L'ancien premier ministre Édouard Balladur remet aujourd'hui son rapport sur la réforme des collectivités locales au Président de la République. Les membres de la commission ont laissé filtrer, depuis quelques jours, des informations qui ont permis de se faire une petite idée, jusqu'à la publication du rapport.
Nicolas Sarkozy avait affirmé : "Le moment est venu de poser la question des échelons de collectivités locales car le nombre et l'enchevêtrement des compétences est une source d'inefficacité et de dépenses supplémentaires."
Pour
Le Monde.fr,
"Plusieurs propositions contenues dans une première version du rapport, présentée la semaine dernière, ont provoqué une levée de boucliers. Parmi ces mesures, la création d'un Grand Paris intégrant les départements limitrophes de la capitale, l'attribution de la clause de compétence générale à l'échelon communal seul, la suppression des cantons, l'élection commune des conseillers généraux et régionaux, et la réduction du nombre de régions de 22 à 15. Depuis, Edouard Balladur a revu son texte, notamment pour tenir compte des remarques de l'ancien premier ministre socialiste Pierre Mauroy, membre du comité, sur la création de métropoles régionales."

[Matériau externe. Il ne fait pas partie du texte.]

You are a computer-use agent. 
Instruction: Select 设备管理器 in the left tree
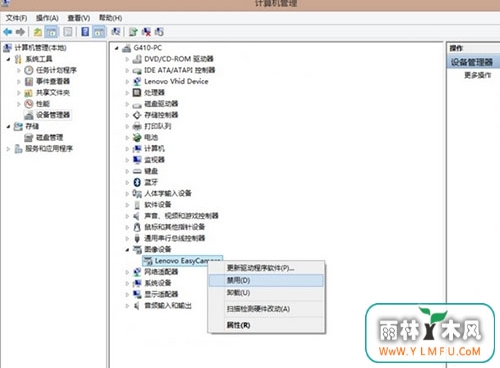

Mais certains aspects de cette vaste réforme - pas tous heureusement - ne conviennent pas aux élus, aussi bien à droite qu'à gauche. La réforme sera-t-elle "balladurable", c'est-à-dire "vendable" et "durable" ? Telle est la question. Il est un peu regrettable que cette idée, bonne en soi, n'ait pas été vendue en amont aux Français. Pour eux, la superposition d'échelons ne sert qu'aux intérêts financiers individuels des élus locaux. Cela n'est pas faux dans certains cas, mais c'est un épiphénomène par rapport aux enjeux financiers colossaux qui se dissimulent derrière ce vaste "Monopoly" territorial.
Il ne faudrait pas que les perspectives de suppression de la taxe professionnelle et de disparition d'échelons conduisent les élus à un attentisme qui serait dramatique en période de relance. N'oublions pas que les collectivités locales réalisent 73 % des investissements publics. La relance de l'économie passe donc surtout par elles.